AIM OF THE EXERCISE>
Starting at the line that contains "Click the Emisoras leaf under ACTIVIDAD" and stopping after the line that contains "Click the Printer", write out that stretch of the material again in full. Shift every coordinate in the answers by -116 and leave everything else unchanged.

TASK DATA>

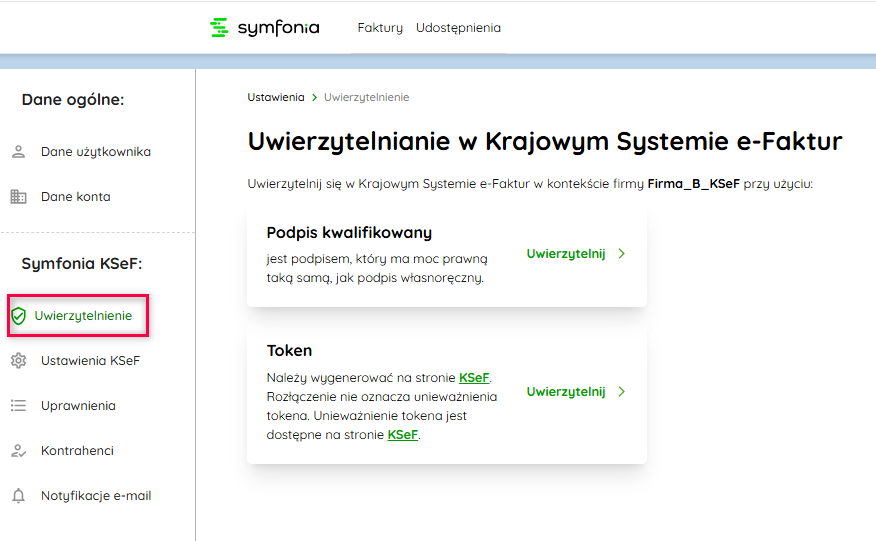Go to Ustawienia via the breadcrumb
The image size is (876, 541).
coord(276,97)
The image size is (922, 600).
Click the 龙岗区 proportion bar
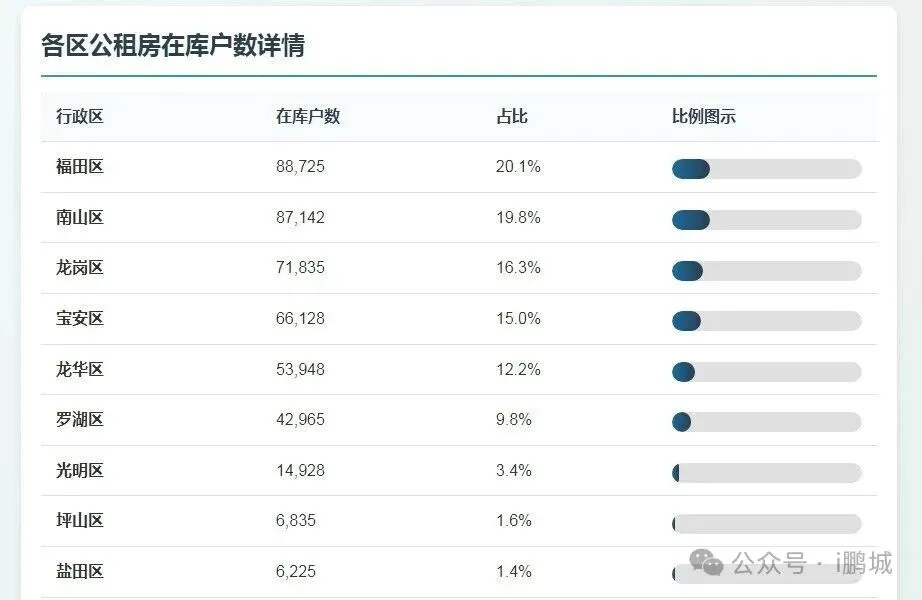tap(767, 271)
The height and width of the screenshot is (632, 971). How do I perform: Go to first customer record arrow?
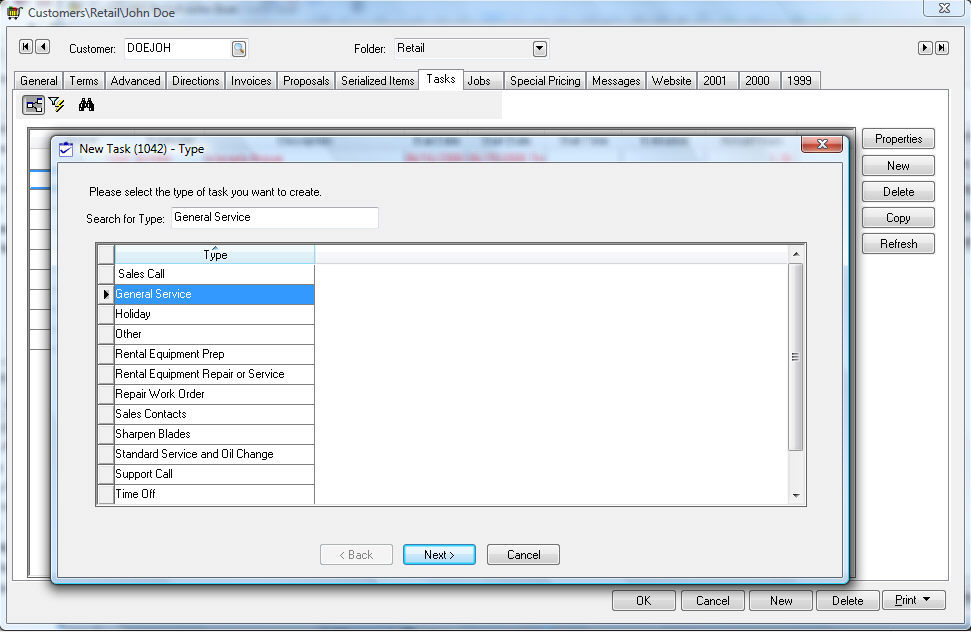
...
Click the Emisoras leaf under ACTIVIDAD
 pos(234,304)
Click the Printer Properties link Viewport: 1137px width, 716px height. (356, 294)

THE COMPLETED TASK>
Click the Emisoras leaf under ACTIVIDAD
 pos(118,188)
Click the Printer Properties link Viewport: 1137px width, 716px height. (240, 178)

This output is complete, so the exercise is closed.